------ Material for the task

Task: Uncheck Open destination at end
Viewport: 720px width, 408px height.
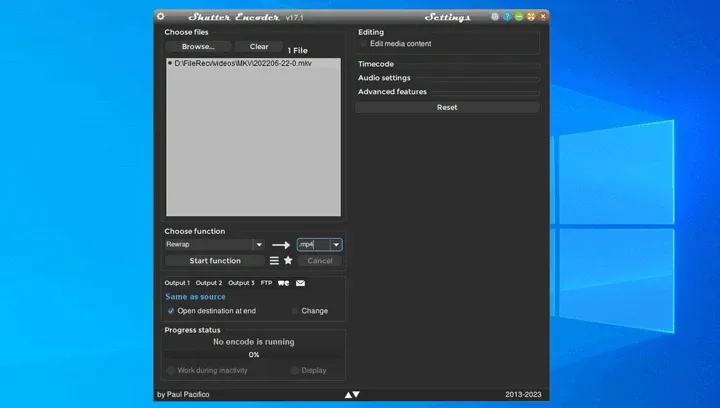Action: click(x=171, y=311)
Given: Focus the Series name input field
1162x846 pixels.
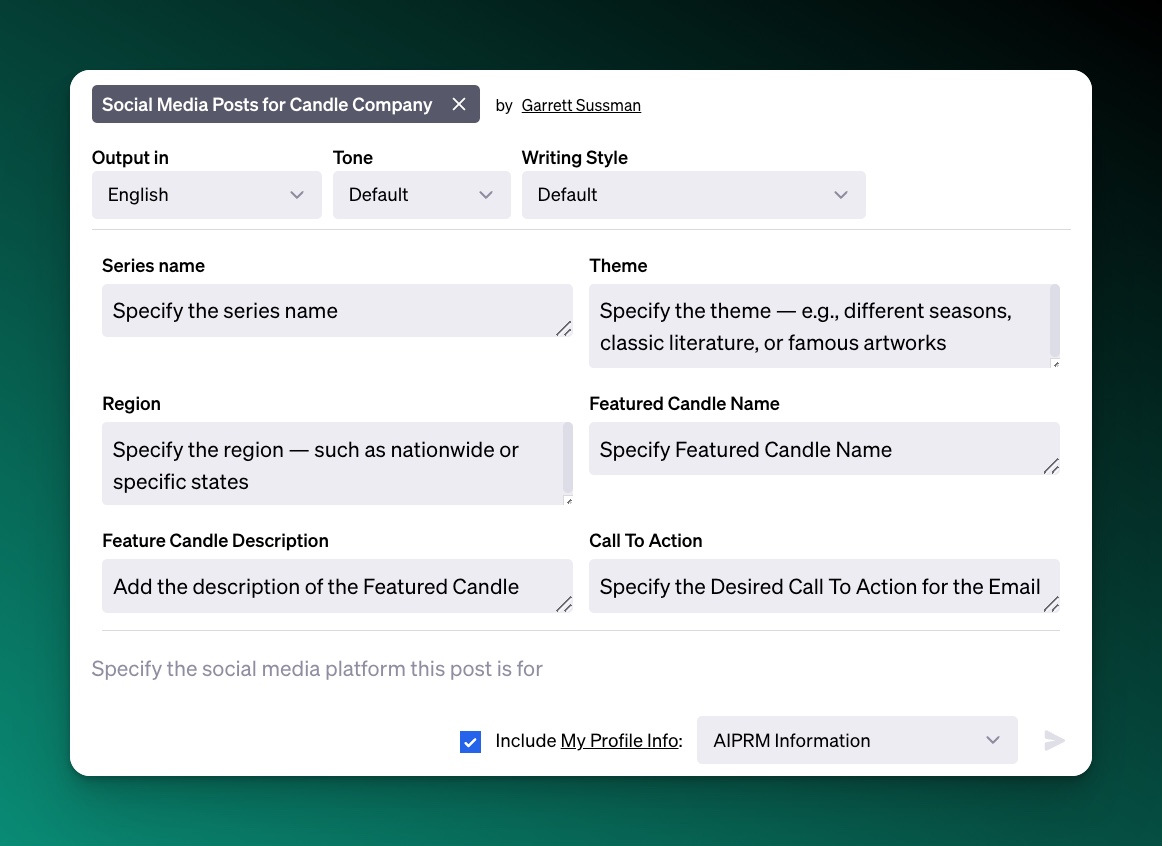Looking at the screenshot, I should [x=330, y=311].
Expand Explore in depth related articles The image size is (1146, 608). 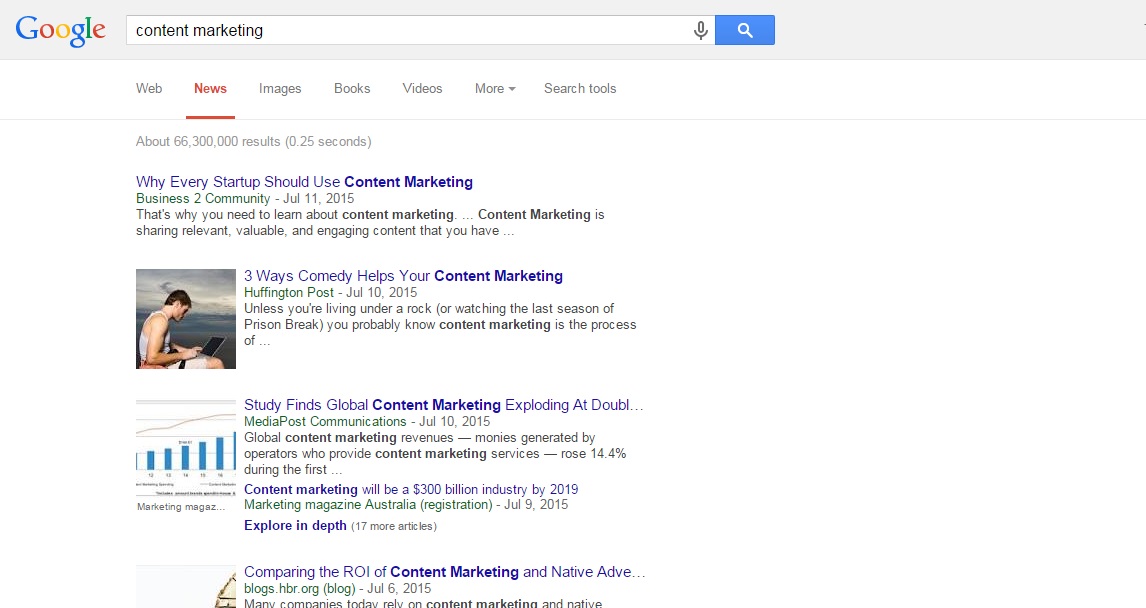(296, 525)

------------

- [Exercise goal]
Which lines in the rows above contain the string "Uncheck"? Return each of them in full.

- [Written answer]
Task: Uncheck Open destination at end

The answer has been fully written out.